現在、アメリカの民主党はリベラルな北部で高い支持をえ、共和党は保守的な南部で高い支持をえている。
しかし、昔は逆だった。
南北戦争で奴隷解放のため戦ったのはリンカーン大統領ひきいる北部の共和党。
南部の民主党は合衆国から独立して奴隷制度を維持しようと北軍と戦った。
この関係が南北戦争後、逆転して今にいたっている。
このような政党の劇的な変化がふたたびおこりつつあるのであろうか。
アメリカではこれまで長く、民主党が労働者の代表と思われてきたが、ウォールストリートジャーナルは共和党が白人労働者に大きく依存するようになっていると指摘している。
同紙とNBCの共同調査によれば、2018年において共和党員の59%が白人労働者(2010年は50%)。

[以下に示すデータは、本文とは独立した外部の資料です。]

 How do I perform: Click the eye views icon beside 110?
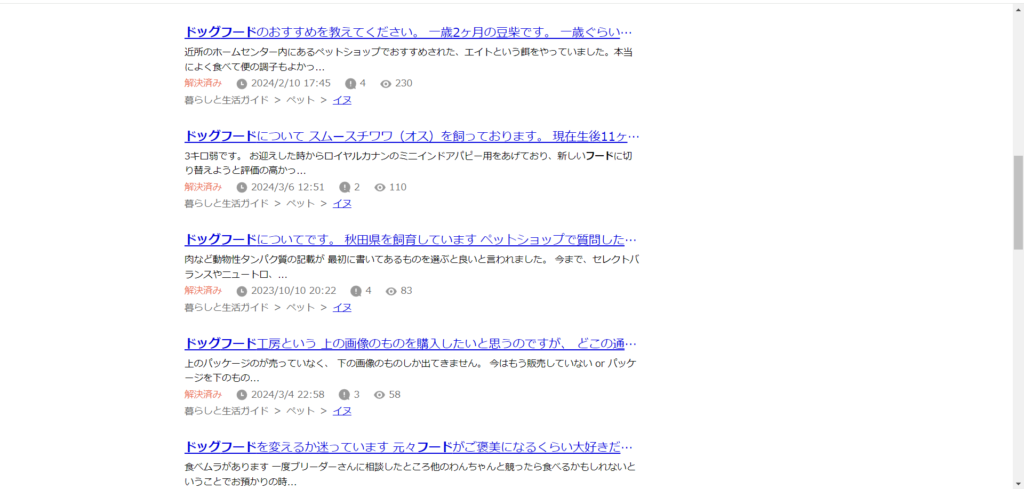[x=380, y=188]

選挙区を住人の所得水準で上下ふたつにわけた場合、共和党は所得の低い方の選挙区で58%の議席を獲得(10年前は39%)。逆に、所得の高い方の選挙区では34%の議席獲得にとどまっている(10年前は43%)。
共和党は郊外に住む富裕層を代表する政党と思われていたが、そうした層の支持が低下し、中間ないし低所得の白人労働者の支持が伸びている。

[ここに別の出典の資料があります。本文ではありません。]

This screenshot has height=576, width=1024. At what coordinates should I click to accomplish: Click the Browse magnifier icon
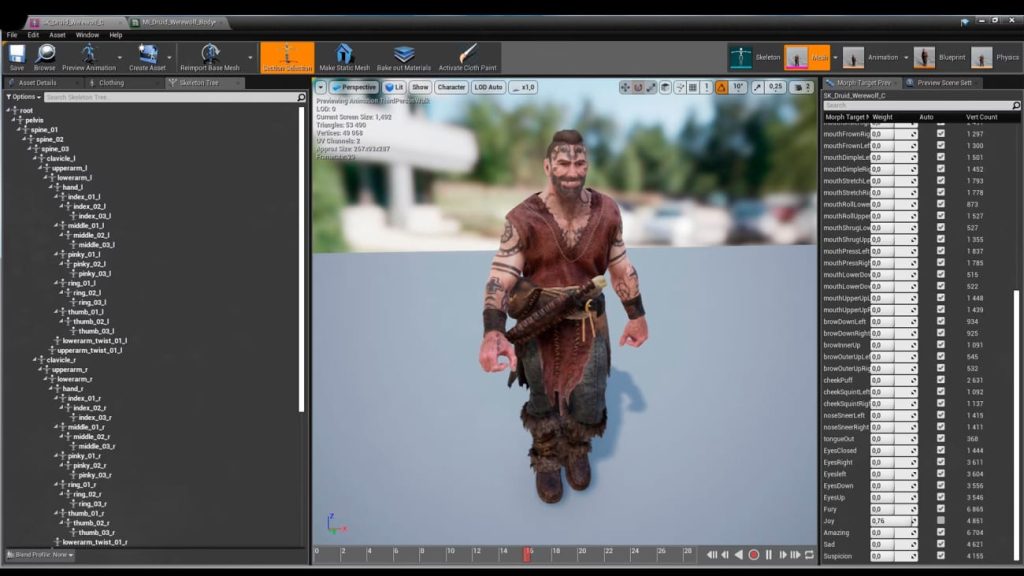[x=45, y=54]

WSJ紙は、共和党は中・低所得の白人労働者、人口の少ない地域に大きく依存する政党になったとしている。
こうした支持層の変化を理解すると、トランプ大統領のもとで共和党がこれまでの政策とは真逆の保護貿易主義や反グローバリゼーションの主張をおこなうようになったことがよく理解できる。
問題は、これが一時的なものか、長く続くものかどうか。この点については、トランプ氏の次に誰が共和党の大統領候補になるかで判断がくだせそう。